As an artist concerned with the politics of space and the power relations that play out in space, these innocuous new visual markers disrupt and undo the norms of social behaviour in public space, behaviour we have come to take for granted in our day to day lives. These currently pervasive visual codes have resulted in an almost robotic and regulated staccato-like rigidity to the way we now move in and ‘inhabit’ space. They force us to look down a lot more than we’re accustomed to doing. They function – on the horizontal plane – as instructive symbols, in the same way, that vertically oriented traffic signage functions to guide us in our obedient adherence to the conventions and rules of the road.

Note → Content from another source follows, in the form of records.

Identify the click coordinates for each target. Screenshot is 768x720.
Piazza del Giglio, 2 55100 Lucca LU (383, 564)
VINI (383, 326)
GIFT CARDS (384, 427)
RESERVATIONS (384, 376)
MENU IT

These new symbols are markers to be used ‘for our own good’. They’re a rough guide based on a precise measure: of the now universally understood metric of 1.5-2m(!). I say ‘rough guide’ because every time a current Covid wave is on the wane, this distance between us all shrinks steadily, despite the urgency of the fixity these markers – all over our urban surface – insist on. As soon as a new wave is announced with its commensurate range of degrees of rules and limitations around movement, curfews, alcohol bans, limits of social gathering, and so on, we jump back to the prescribed distance metric. And so our frustration, insecurity, anxiety and Covid-related fatigue continue, without any real graspable sense of end, not to mention a return to a sense of normalcy.
For this work, I have documented a range of markings, indoors and outdoors, gathered as part of the mundane rituals of everyday life, from the time we, here in South Africa, were gradually ‘released’ from the first hard lockdown of 2020 to go about our daily business. These markers occur on all the horizontal surfaces we need to traverse as users of public space – at the local mall, the bookshop, the park, the chemist, the supermarket, the gym and, more recently, our places of work, in my case the University of Johannesburg.
The markers have a generic language yet, at the same time, manage to achieve, through the luminosity of their colour use and tape-work, a surprisingly large range of signal-like diversity. Their presence tells us emphatically where to place our ‘figures’ on the precarious and uncertain ‘ground’ this global pandemic continues to threaten to pull from under our individual and collective feet.